Abstract
We agree with Skraaning and Jamieson’s assertion that the “failure” construct is not always clearly defined in human-automation interaction research. We applied their proposed taxonomy to explore how failures have been characterized in driving automation research based on a recent scoping review we conducted. We discuss the insights gained and the challenges of using the taxonomy to characterize driving automation failures: (1) Utilizing the taxonomy confirmed that driving automation research is limited in failure scenarios tested. (2) Applying the taxonomy to empirical studies on driving automation is challenging due to limited information on underlying failure mechanisms. (3) Failures can be difficult to classify due to the complexity of technology and environmental factors. (4) Researchers and designers should know failure mechanisms, but drivers will not.
Introduction
Skraaning and Jamieson (2023) argue that the concept of “automation failures” has been poorly defined in human-automation interaction research.
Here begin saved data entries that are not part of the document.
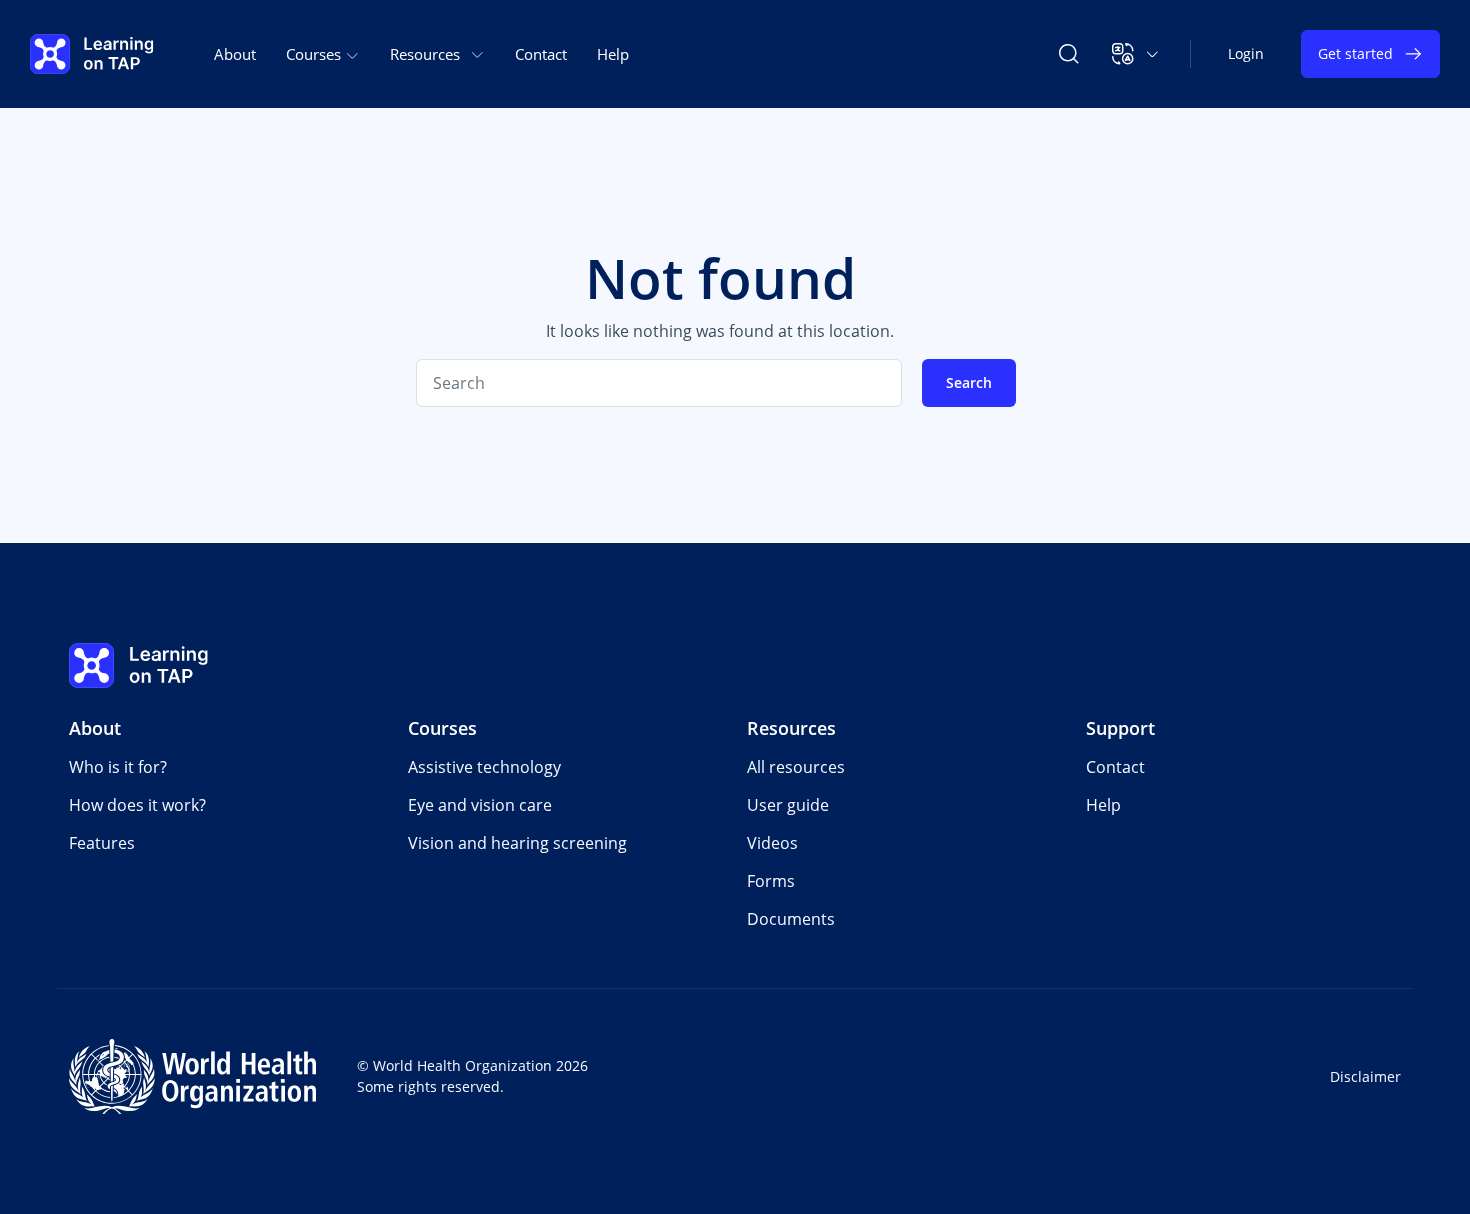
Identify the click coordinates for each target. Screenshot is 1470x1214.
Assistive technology (484, 767)
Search (969, 382)
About (235, 54)
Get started (1355, 53)
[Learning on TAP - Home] (92, 54)
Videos (772, 843)
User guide (788, 805)
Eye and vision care (480, 805)
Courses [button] (315, 54)
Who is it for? (118, 767)
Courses (442, 728)
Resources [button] (425, 54)
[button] (1135, 54)
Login (1246, 53)
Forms (771, 881)
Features (102, 843)
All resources (796, 767)
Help (613, 54)
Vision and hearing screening (517, 843)
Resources (791, 728)
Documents (791, 919)
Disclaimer (1365, 1076)
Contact (541, 54)
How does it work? (137, 805)
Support (1120, 728)
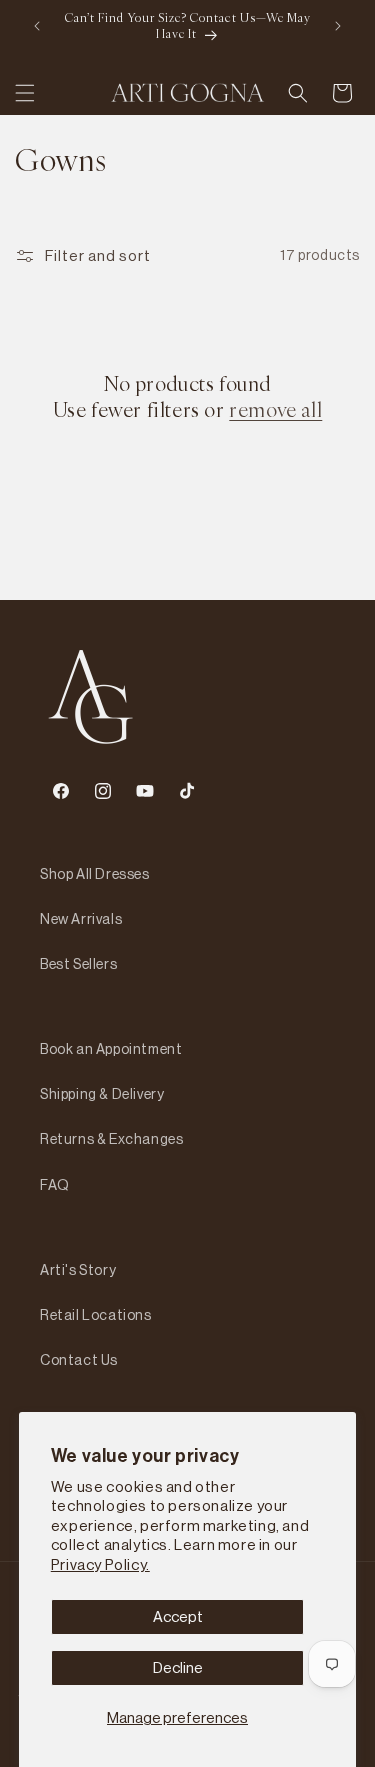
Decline (178, 1667)
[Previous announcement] (37, 26)
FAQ (55, 1185)
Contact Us (79, 1360)
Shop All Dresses (95, 874)
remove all (275, 410)
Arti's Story (78, 1270)
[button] (25, 93)
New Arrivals (81, 919)
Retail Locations (96, 1315)
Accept (178, 1616)
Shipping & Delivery (102, 1094)
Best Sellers (78, 964)
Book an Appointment (111, 1049)
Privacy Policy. (100, 1564)
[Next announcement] (338, 26)
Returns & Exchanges (111, 1139)
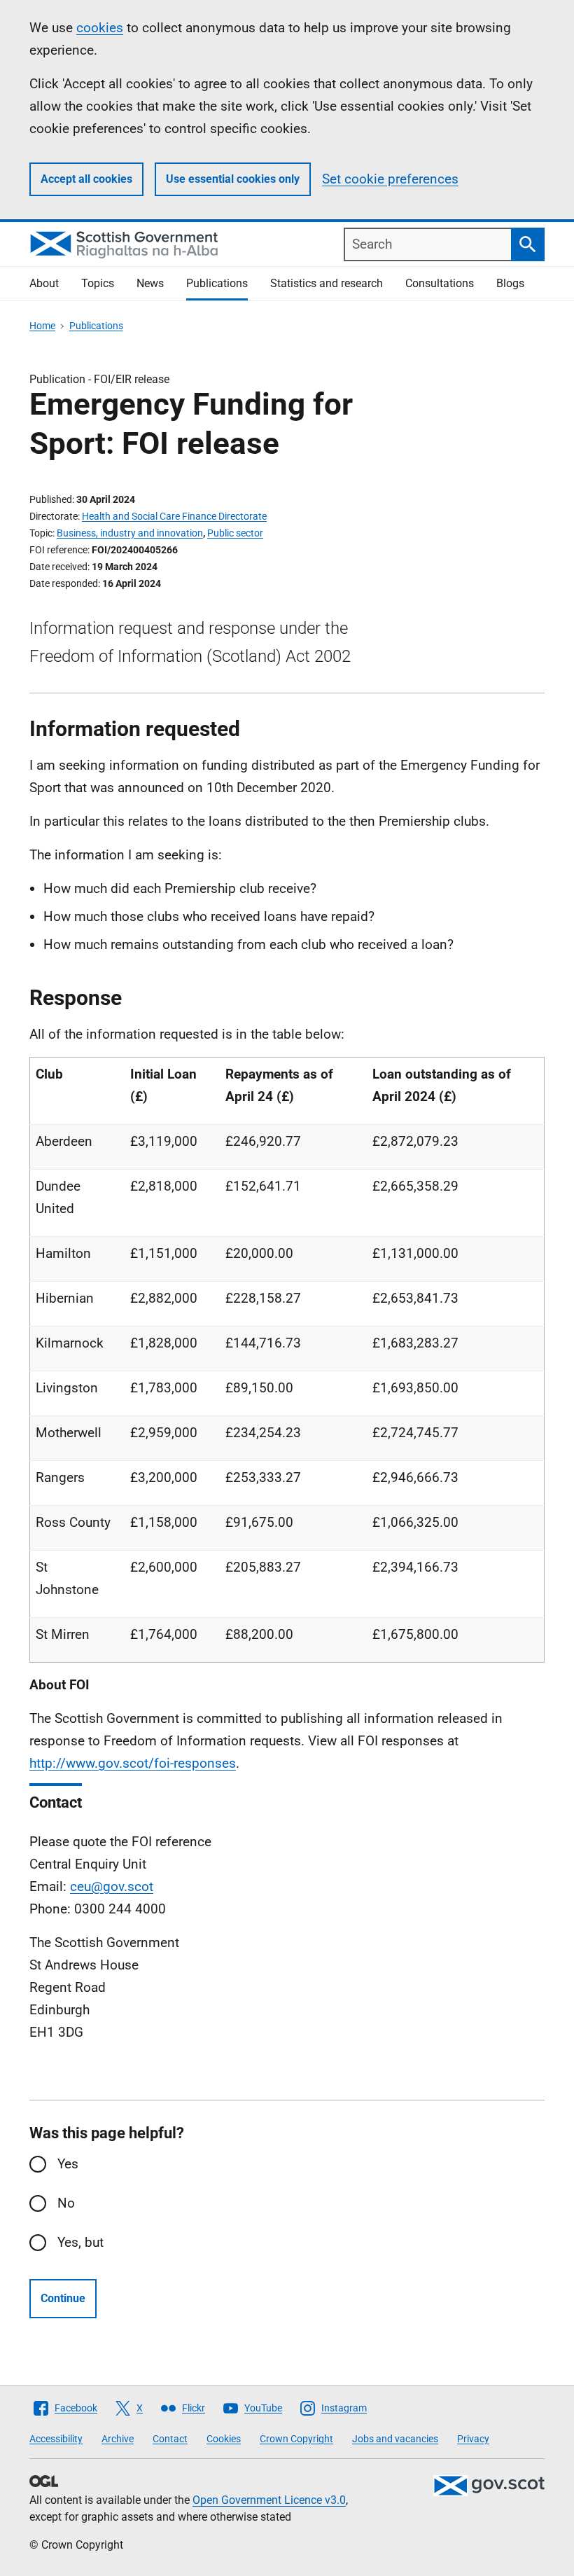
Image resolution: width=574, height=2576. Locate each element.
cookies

We agree with their assertion that more explicit and detailed definitions of this construct are needed and support their efforts to develop a taxonomy of automation failures to inform future research and design endeavors.
As human factors researchers studying surface transportation, we have witnessed a surge in research on driving automation. The introduction of automation to driving can enhance safety and convenience, with systems like forward collision warning and automatic emergency braking demonstrating active safety benefits (e.g., Cicchino, 2023). However, as automation takes over more aspects of the driving task such as steering and speed control, failures can result in fatal outcomes (e.g., National Transportation Safety Board, 2020). There has been much (what many now realize to be unjustified) hype surrounding “autonomous” vehicles, but little in technical details and clear guidance from manufacturers about their inner workings and operation.
In addition to the scarcity of technical details about how new automated systems may function, automation in driving is also different than other domains of study in that it is a safety-critical system operated by members of the general public with a wide range of abilities and characteristics and little or no training. Unlike other safety-critical domains, automation in driving is partly introduced as a consumer product or “add-on feature” to its operators (e.g., Super Cruise, 2023). Thus, user satisfaction and convenience are important considerations, and marketing plays a big role in users’ perceptions and understanding of the technology (Teoh, 2020), sometimes to the detriment of safety (Dixon, 2020). Our research has revealed that even the owners of advanced automation functionalities have significant gaps in their knowledge about the limitations of these systems (DeGuzman & Donmez, 2021). Finally, driving is mostly an automatic, skill-based task where responses are required in the order of seconds (Michon, 1985). Except when they may anticipate an impending failure, drivers do not have the time to problem solve when vehicle control automation fails.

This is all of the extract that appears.